Now that I’ve calmed down about opening up to her, I can comprehend her feedback better.  At one point she asked me for further details about what we were discussing.  I felt myself start to shut down.  It felt like I was being yanked back and up at a very high speed.  But before my body locked up, she said it was okay, I didn’t have to tell her.  It happened in an instant, and the timing was perfect.  A moment longer, and I wouldn’t have been able to understand that she retracted the request.  I would have had a meltdown in front of her.  I’m so glad that didn’t happen.  But it also made me recognize the fact that I’m afraid of that happening in front of her.  So I’m disarming that minefield.  It’s irrational, and I hate being irrational.

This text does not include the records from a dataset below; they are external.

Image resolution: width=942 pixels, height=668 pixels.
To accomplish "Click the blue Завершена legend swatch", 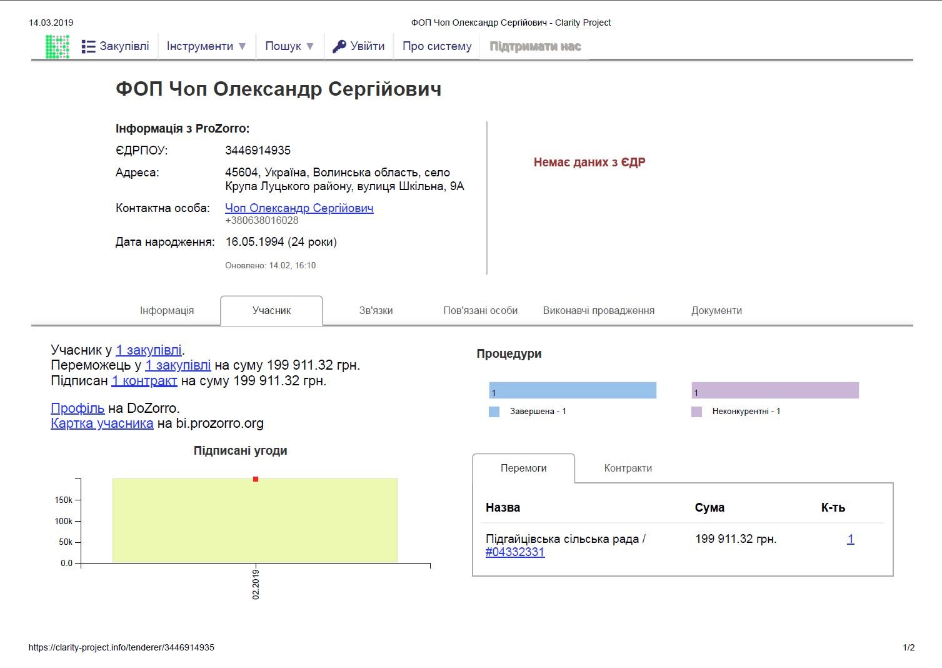I will pos(494,412).
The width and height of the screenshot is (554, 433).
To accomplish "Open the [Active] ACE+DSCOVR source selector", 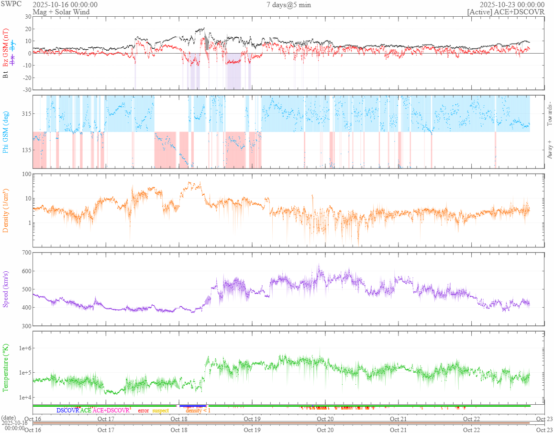I will 506,12.
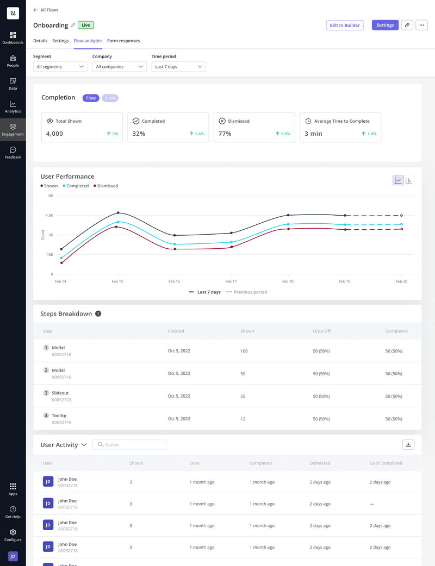Toggle the Completed series in the chart legend
Viewport: 435px width, 566px height.
coord(76,186)
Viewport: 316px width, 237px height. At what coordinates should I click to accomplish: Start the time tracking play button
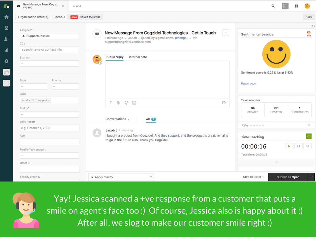coord(289,146)
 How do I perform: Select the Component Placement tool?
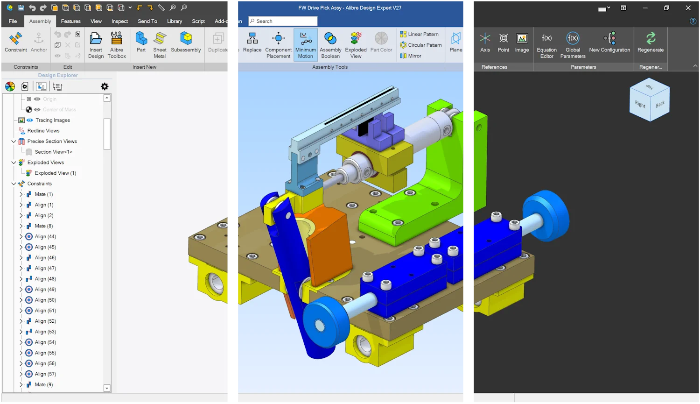point(278,44)
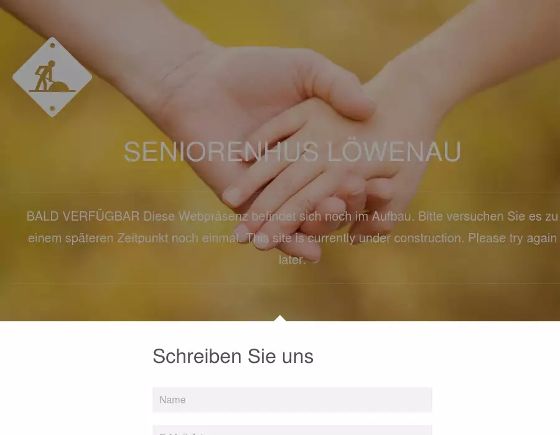Click the 'Schreiben Sie uns' heading
Screen dimensions: 560x435
pyautogui.click(x=233, y=356)
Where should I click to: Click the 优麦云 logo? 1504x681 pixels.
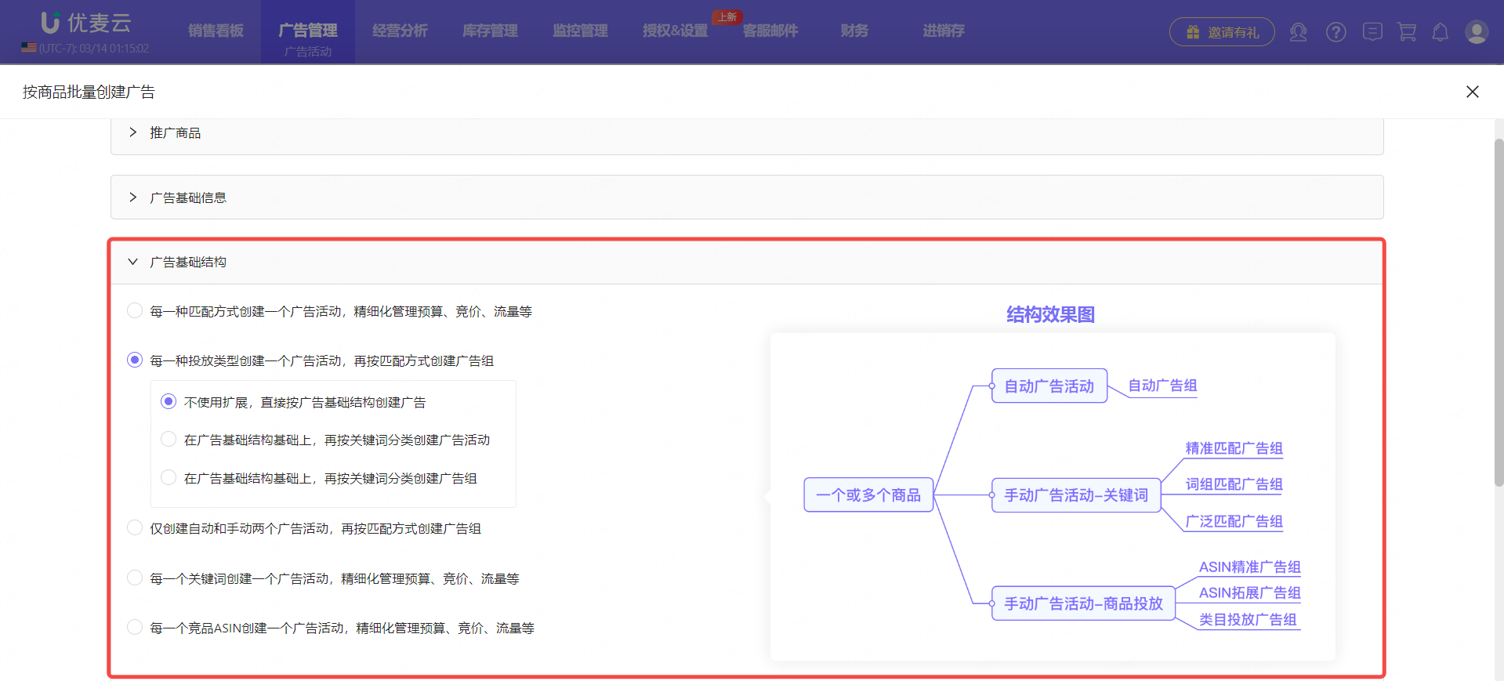(x=85, y=24)
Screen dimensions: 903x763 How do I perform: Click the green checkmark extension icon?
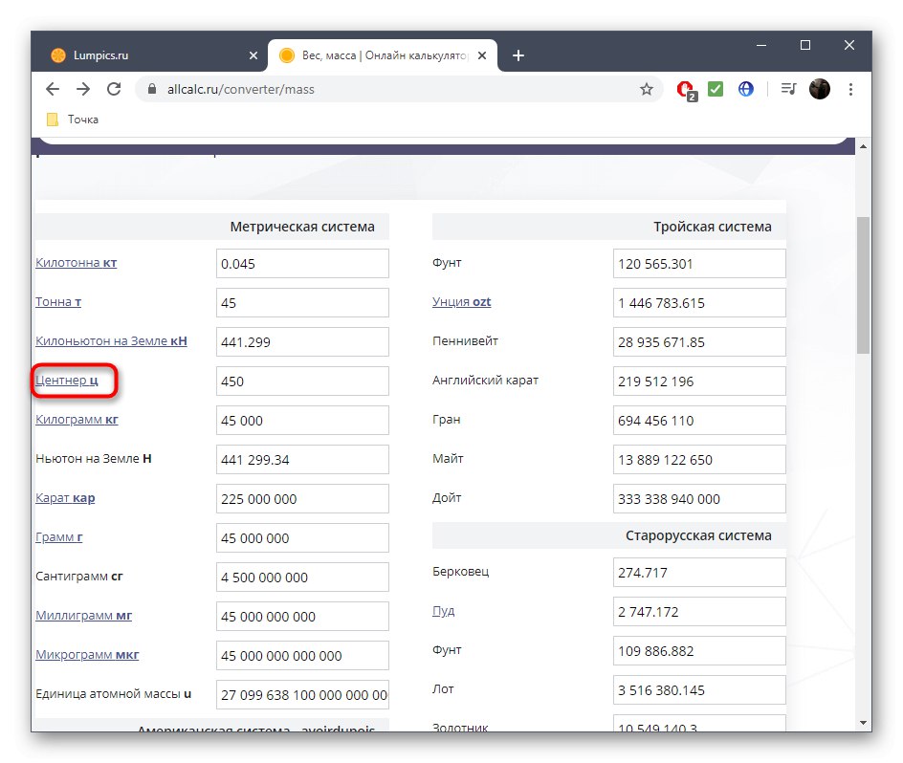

A few friends on Twitter helped me make a form to address sexual harassment in the workplace.  They read it, and agreed not to continue with the behavior.  The guys like to tell dirty jokes, and make sexual innuendos at work.  It’s uncomfortable to me because it doesn’t fit in the co-worker relationship category.  I ignored it for a long time.  Then I didn’t want to hear it anymore, so I just worked from home most of the time, and kept my office door closed when I went in.  My work performance hasn’t been where I want it, either.  Low level depression symptoms are easy to miss.  I took a depression assessment quiz the other day, and some of the answers I chose were inaccurate because I didn’t realize at that time some of the symptoms I’m experiencing.  It didn’t click that my new VR goggles and Alexa Dot gadgets, still sealed in their packaging, is an example of my interests waning.

Normally, when I get a shiny new gadget, I’m like teenager who just bought their first car.  I want to spend time with it, show it off a little, and figure out everything it can do.  I keep thinking about them, but still haven’t touched them.  A friend on Twitter figured it out when I mentioned this.  I need to put it on my schedule.  I have to push myself to do the things I normally love for now.  Eventually, the effort required will decrease, until it’s gone.  Then I’ll be able to experience the joy again.  For whatever reason, knowing this helps.  I always find comfort in knowing what I need to do.